- **TAREFA PROPOSTA 1**: De acordo com o texto fornecido, a quem cabe realizar a citação no processo do trabalho?
- **TAREFA PROPOSTA 2**: Com base no texto fornecido, explique por que o autor discorda da definição de citação dada pelo art. 213 do CPC de 1973.

Estabelece o art. 334, do CPC, que se a petição inicial atender a todos os requisitos essenciais — e não for o caso de rejeição liminar do pedido — o juiz a despachará, designando audiência de conciliação e mediação, e determinando a citação do réu, para responder. Pudemos ver, contudo, no Capítulo transato, que, no sistema peculiar do processo do trabalho, o juiz, em princípio, não despacha na inicial, para esse fim, pois a citação é ato que deve ser realizado, de maneira automática, pela secretaria do órgão jurisdicional (CLT, art. 841, caput).

O art. 213, do CPC de 1973, conceituava a citação como o ato pelo qual “se chama a juízo o réu ou o interessado, a fim de se defender”. Sempre discordamos dessa definição feita pelo legislador, argumentando que, em rigor, a citação se destina a dar ciência ao réu da existência da ação, para que ele, se assim desejar, apresente sua resposta. Deste modo, o comparecer a juízo para responder constitui uma faculdade do réu, não um seu dever, embora, se não a exercer, venha a sofrer as consequências jurídicas do seu silêncio ou de sua contumácia.

- **LINHAS DE DADOS**:
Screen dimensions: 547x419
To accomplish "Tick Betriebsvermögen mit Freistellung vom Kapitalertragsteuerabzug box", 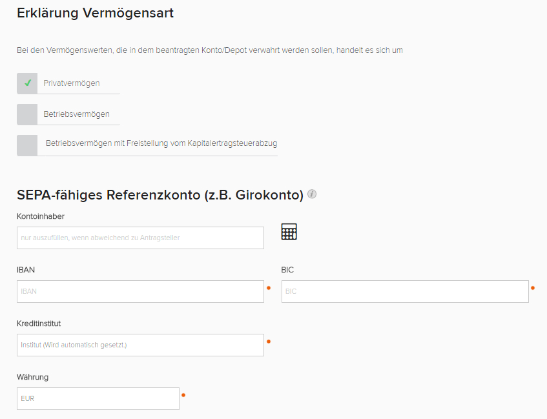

...

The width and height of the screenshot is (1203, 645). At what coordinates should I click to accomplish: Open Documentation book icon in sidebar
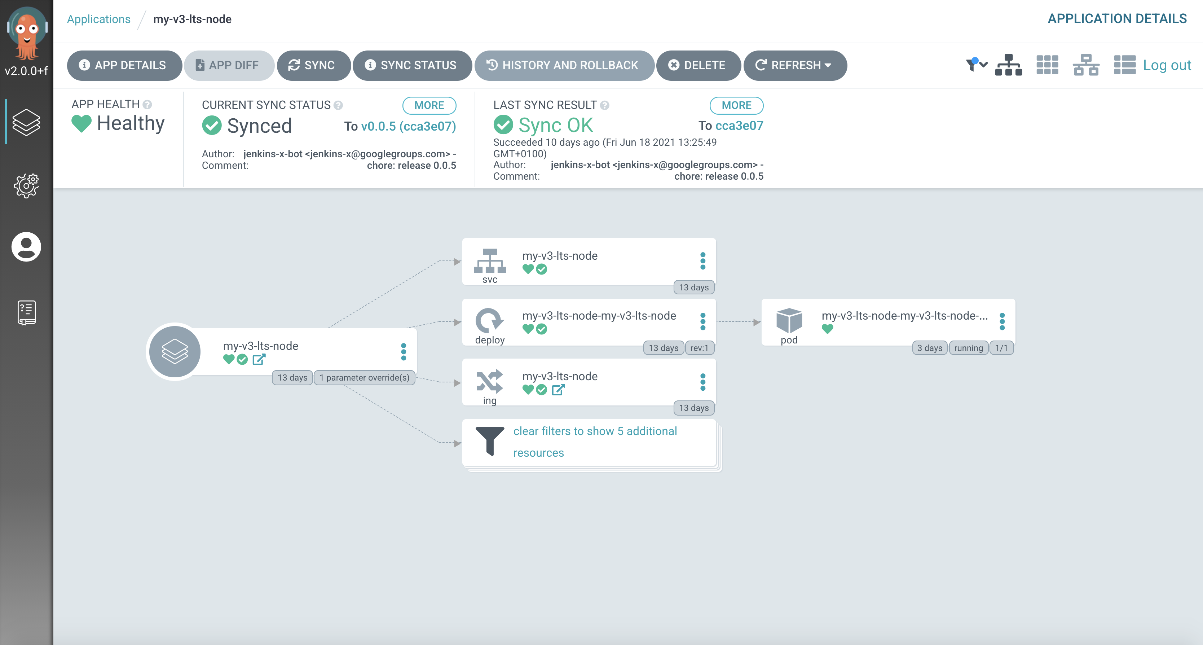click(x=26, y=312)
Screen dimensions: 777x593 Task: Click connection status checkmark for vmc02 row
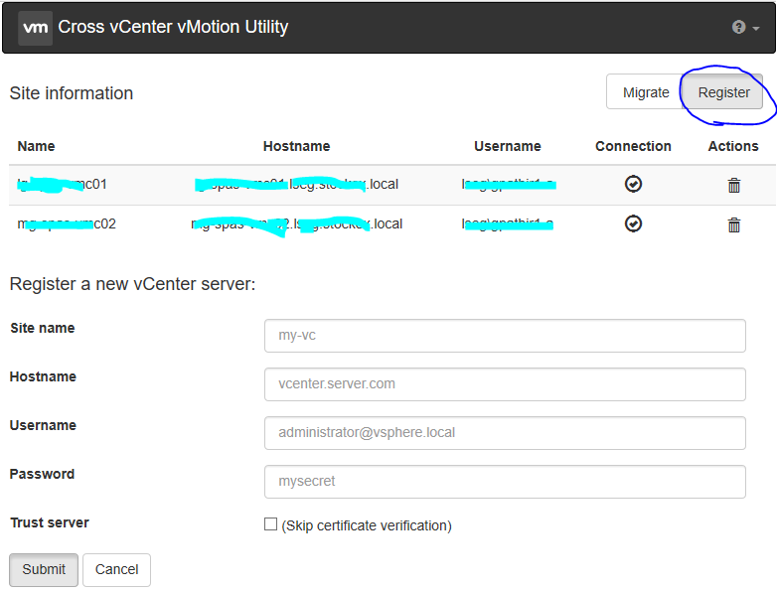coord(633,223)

==

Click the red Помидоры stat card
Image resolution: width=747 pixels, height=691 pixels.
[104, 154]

- **RESOLUÇÃO COMENTADA 1**: À secretaria do órgão jurisdicional, que a realiza de maneira automática (CLT, art. 841, caput).

- **RESOLUÇÃO COMENTADA 2**: Para o autor, a citação se destina, em rigor, a dar ciência ao réu da existência da ação, e não a chamá-lo a juízo para se defender. Comparecer a juízo para responder é uma faculdade do réu, não um dever, embora ele sofra as consequências jurídicas do silêncio ou da contumácia se não a exercer.